Crime prediction kept society at a standstill in the past


One of the The most notable example of the use of predictive technology is the story of Robert McDaniel, detailed by journalist Matt Stroud. in Verge in May 2021. McDaniel is a resident of Austin, a Chicago neighborhood that has seen 72 murders, almost 10 percent of the city’s total, just in 2020. Despite the fact that McDaniel was not violent at all (he was arrested for selling pots and spinning the dice), a predictive police show by the Chicago Police Department in 2013 determined that he was a “person of interest” – morally. inside 2011-16 CBS crime drama of the same name, “The Machine”, created by the main character of the show, can only determine that a person will be the victim or perpetrator of a violent crime, but not. Similarly, the algorithm used by CPD indicates that McDaniel is 99.9% more likely than the population of Chicago to participate in a shooting, although it is unclear what weapon he used.

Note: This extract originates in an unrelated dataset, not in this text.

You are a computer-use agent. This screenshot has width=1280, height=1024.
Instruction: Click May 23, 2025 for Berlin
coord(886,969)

Armed with this “knowledge,” Chicago police officers placed McDaniel on their Strategic Target List, later known as the “heat list,” and kept a close eye on him, despite his We are not suspected of being involved in any particular crime. Because some of that surveillance was made public, it suggested to others in his neighborhood that he might have some sort of connection to the police – that he was perhaps a supplier. information, a seriously damaged reputation.

Predictably, McDaniel has been shot twice since first being identified by the CPD: the first time in 2017, perhaps in part due to his appearance that year in a documentary by the CPD. Virtue, Crime money, that he hopes will help clear his name; and more recently in 2020. He told the Verge that both shootings were caused by the CPD watchdog itself, and led to suspicions that he was cooperating with law enforcement. “In McDaniel’s view,” Stroud writes, “the heat list causes harm that its creators hope could be avoided: It predicts a shooting that wouldn’t happen if it didn’t predict the explosion. guns”.

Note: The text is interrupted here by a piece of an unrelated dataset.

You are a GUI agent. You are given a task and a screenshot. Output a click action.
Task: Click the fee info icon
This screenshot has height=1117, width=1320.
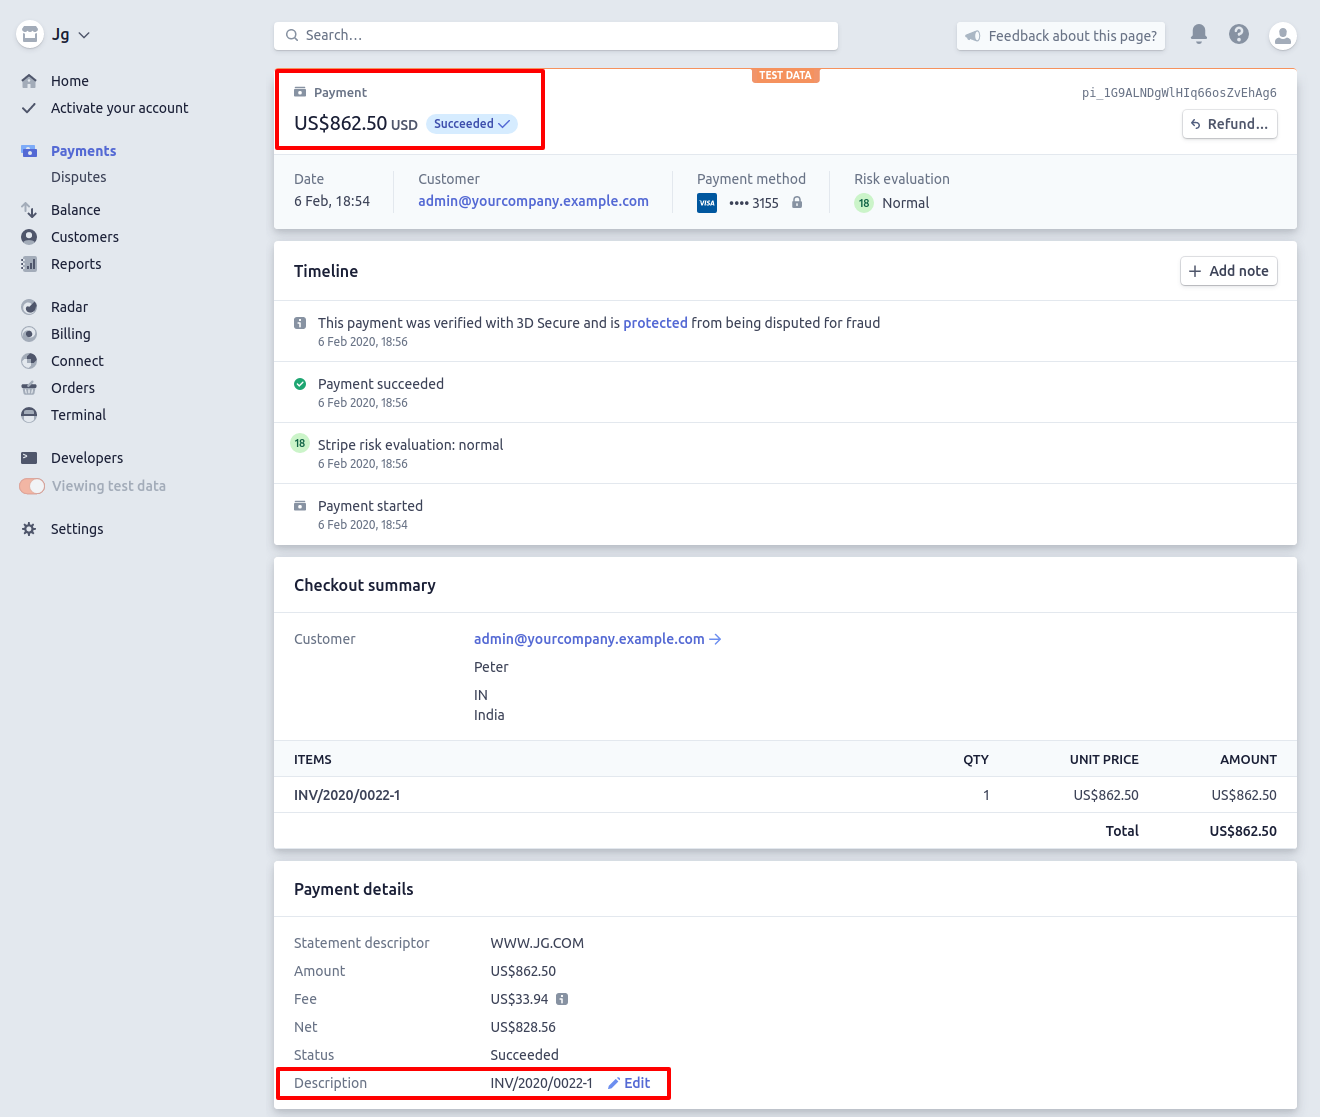click(562, 999)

That is true enough, but there is also a deeper pattern to observe here. Because of past police data, McDaniel’s neighborhood, and therefore the people in it, were labeled as violent. The show then says that the future will be the same – that is, there will be no future, but just reminders of the past, more or less identical to it. This is not merely a self-fulfilling prophecy, though it certainly is: It is a system designed to bring the past into the future, and thus prevent the world from changing.

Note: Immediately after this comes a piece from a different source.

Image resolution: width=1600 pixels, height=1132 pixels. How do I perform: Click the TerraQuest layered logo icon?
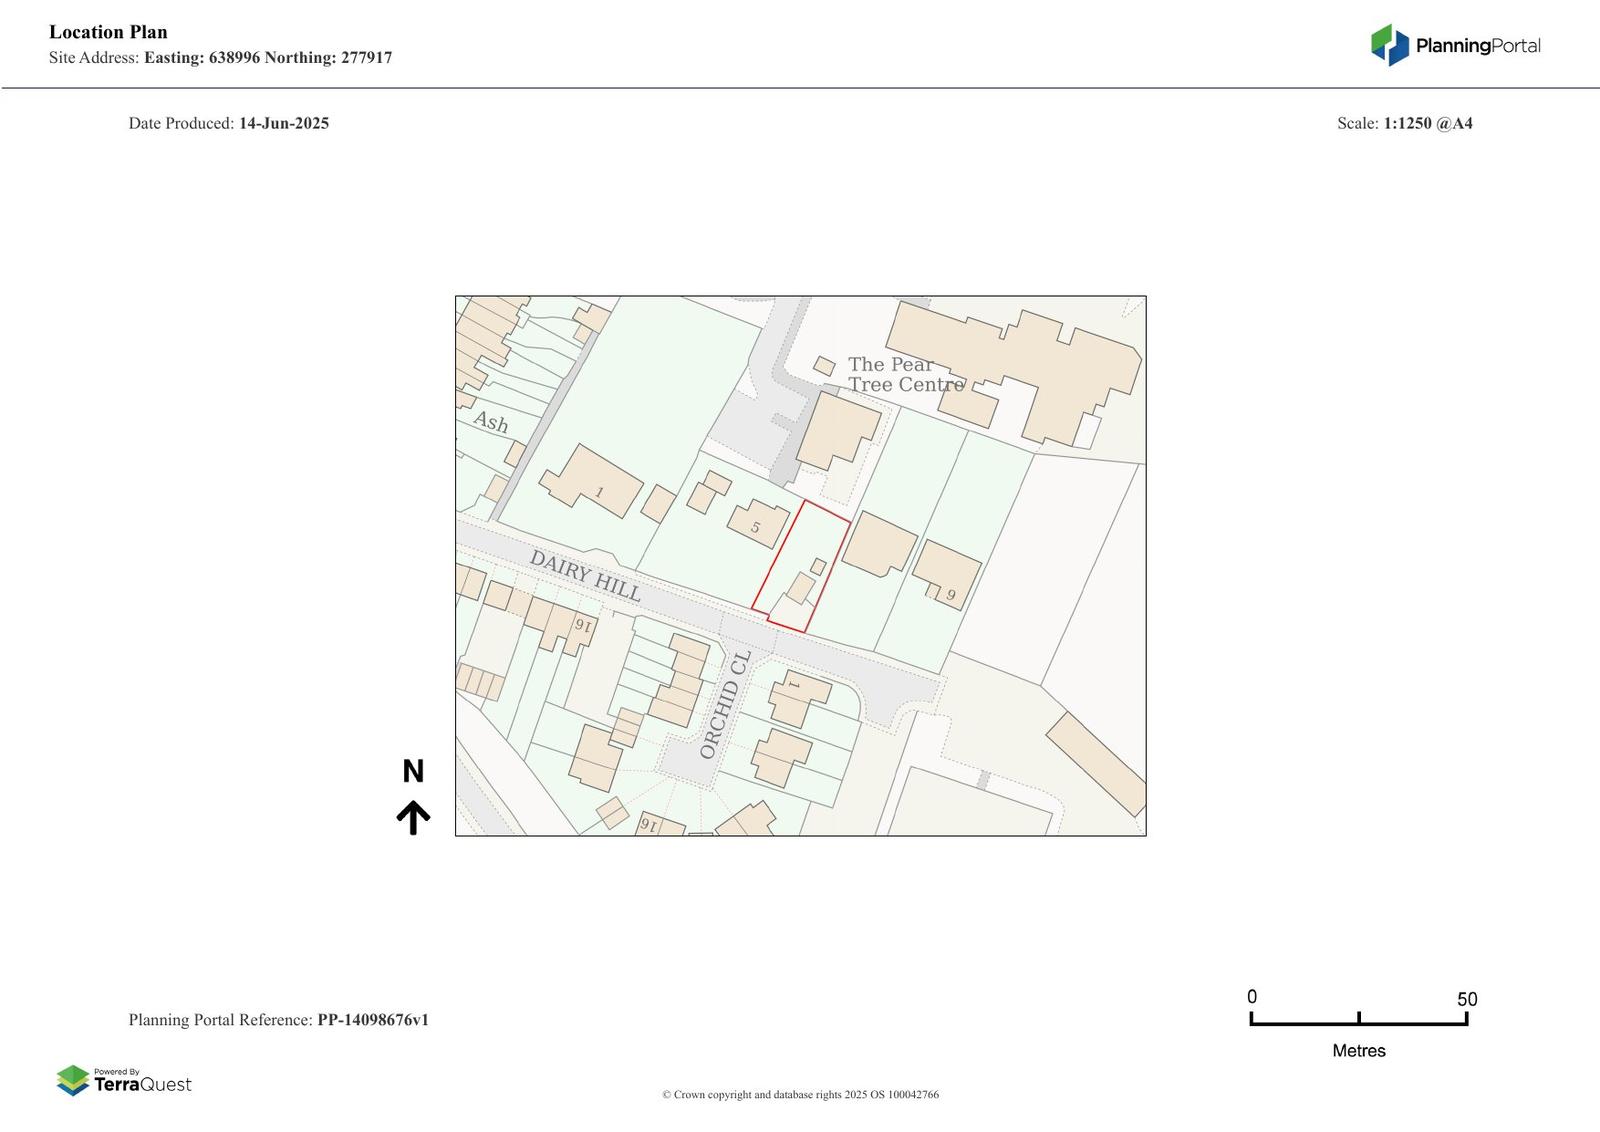coord(72,1080)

The program that McDaniel appears to have been developed specifically for CPD by an engineer at the Illinois Institute of Technology, according to Stroud’s previous report. The CPD program identified approximately 400 individuals most likely to be involved in violent crime and included them in the list. heat list. That show started in 2012 and was discontinued in 2019, as revealed that year in Chicago City Government Watchdog Report raised concerns about it, including the accuracy of its findings and its policies regarding data sharing with other agencies. The custom CPD algorithm reportedly focuses on individuals, and it may resemble a range of programs used by law enforcement and the military of which the general public has little knowledge. For example, in 2018, journalist Ali Winston reported in the Verge that the Palantir surveillance company, founded by Peter Thiel, had Secretly testing similar technology in New Orleans since 2012 without notifying many city officials.